The court allowed CBS expedited discovery, including document productions by the defendants and a deposition of one of the former producers, but ultimately denied CBS’s request for a temporary restraining order, finding that CBS was unlikely to prevail on its copyright or trade secrets claims. ABC aired the entire season of The Glass House through its finale in August. CBS then dropped its suit and issued a statement that “The contract and trade secrets claims against former Big Brother producers for violating their confidentiality agreements will continue separately in arbitration.”

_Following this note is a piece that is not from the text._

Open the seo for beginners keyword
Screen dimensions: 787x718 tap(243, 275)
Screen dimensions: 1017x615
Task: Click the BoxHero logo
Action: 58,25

Earlier this month, the three former Big Brother producers filed a new suit in federal court in Los Angeles against CBS seeking, among other things, a court declaration that CBS waived its contractual right to arbitrate by filing the first lawsuit and pursuing discovery and the restraining order. The NDAs apparently contain mandatory arbitration clauses, as do many contracts between employers and high-level employees.
The danger for parties to employment contracts with arbitration clauses that Big Brother v. The Glass House highlights is that – even if you have a contractual right to arbitrate, you may be found to have waived that right if you act inconsistently with having the right. The flip side of that is that, if you would prefer not to arbitrate your dispute and your adversary goes along with you in court for a while but then claims that the dispute must be arbitrated, you could argue waiver. A contractual right to arbitrate can be waived just as other contractual rights can be waived. However, courts are generally less inclined to find the waiver of a contractual right to arbitrate than waiver of other contractual rights.